I was part of the ensemble involved in Stanford music scholar Jesse Rodin’s Digital Josquin Project. The Project revolved around a series of workshops and final concert in which we performed late works by the 15th – 16th century Franco-Flemish composer Josquin des Prez behind a specially commissioned music lectern modeled after a 15th century original housed in Bargello in Florence. Meanwhile, a big screen projected high-tech digital representations of data culled from the music to help people visualize the patterns in Josquin’s work. The professional singing group Cut Circle joined us for the rehearsals and concert. I outlined the project a few days ago in this blog post.
What made the experience so visceral for me was singing in such close physical proximity to my fellow vocalists. My skin was touching the people standing directly around me and I could feel my neighbor’s breath on my face. And because we were all reading from the same score that was a couple of feet in front of us, we looked up and out throughout the concert instead of down at folders full of sheet music, as is usually the case in choral music events. This led to a sound that was organic, freeing and full. In truth, I’ve never felt so much “on the inside” of a piece of music as I felt last night as a result of this configuration. The music was coursing through us all and out into the room with tremendous power. It was super moving. I could have stood there singing Josquin all night.

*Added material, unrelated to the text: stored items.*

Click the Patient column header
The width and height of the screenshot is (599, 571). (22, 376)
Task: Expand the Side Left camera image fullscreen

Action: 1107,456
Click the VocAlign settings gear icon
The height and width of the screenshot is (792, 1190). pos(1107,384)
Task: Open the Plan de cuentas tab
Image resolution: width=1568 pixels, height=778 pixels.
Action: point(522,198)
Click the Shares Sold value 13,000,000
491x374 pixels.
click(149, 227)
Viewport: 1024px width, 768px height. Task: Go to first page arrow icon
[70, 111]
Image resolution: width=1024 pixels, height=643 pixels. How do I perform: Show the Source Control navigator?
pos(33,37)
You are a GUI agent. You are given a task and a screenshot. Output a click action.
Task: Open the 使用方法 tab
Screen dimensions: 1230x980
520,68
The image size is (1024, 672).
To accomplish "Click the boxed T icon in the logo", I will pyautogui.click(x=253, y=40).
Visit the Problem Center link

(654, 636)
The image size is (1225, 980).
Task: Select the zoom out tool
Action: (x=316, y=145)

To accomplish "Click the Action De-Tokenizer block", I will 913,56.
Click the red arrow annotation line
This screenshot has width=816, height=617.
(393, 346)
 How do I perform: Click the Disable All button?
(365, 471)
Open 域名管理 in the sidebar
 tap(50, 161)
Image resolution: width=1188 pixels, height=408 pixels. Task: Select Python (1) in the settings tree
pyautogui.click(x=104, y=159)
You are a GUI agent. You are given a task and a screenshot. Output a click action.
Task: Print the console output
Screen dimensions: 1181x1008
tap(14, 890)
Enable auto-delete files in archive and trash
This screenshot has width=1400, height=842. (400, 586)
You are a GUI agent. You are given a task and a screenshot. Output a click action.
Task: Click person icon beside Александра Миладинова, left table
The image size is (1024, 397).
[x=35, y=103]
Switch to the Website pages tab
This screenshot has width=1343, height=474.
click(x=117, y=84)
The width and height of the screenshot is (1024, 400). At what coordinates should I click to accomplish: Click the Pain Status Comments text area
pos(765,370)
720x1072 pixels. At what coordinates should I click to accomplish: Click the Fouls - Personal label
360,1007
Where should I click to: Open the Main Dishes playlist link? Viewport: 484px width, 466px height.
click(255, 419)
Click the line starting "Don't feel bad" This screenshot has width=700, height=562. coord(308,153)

The picture above, taken during one of our rehearsals last week, shows us singing on risers in front of the stand upon which a giant musical score was balanced. This was an experiment to see whether this more standard configuration felt more comfortable. People could see a little more easily on the risers, but the carpeted metal stands were a total joy-killer. We sounded uninspiring on them and they squeaked. The whole thing lacked intimacy. We ended up ditching the risers, thank God. I’m glad we tried them out though because it was interesting to see how making a few simple tweaks to a musical ensemble’s environment can impact their sensation and sound.
The Josquin Project left me thinking that choruses should experiment with singing in close-clustered formations on a regular basis. And anything that can be done to get people’s eyes away from individual copies of a score is a good thing. If learning music off by heart or creating mega-scores for a group to share aren’t possibilities, then maybe there’s a case to be made for sheet music to tele-prompters or some other centralized source. Looking up makes a great deal of difference.
I’m looking forward to collaborating on this type of work again with Jesse, if he’ll have me. Next time around, we’ll sing from illuminated manuscripts rather than specially-prepared contemporary editions of Josquin’s work. That will doubtless add a whole new layer of experimentation at the crossroads of “old meets new.”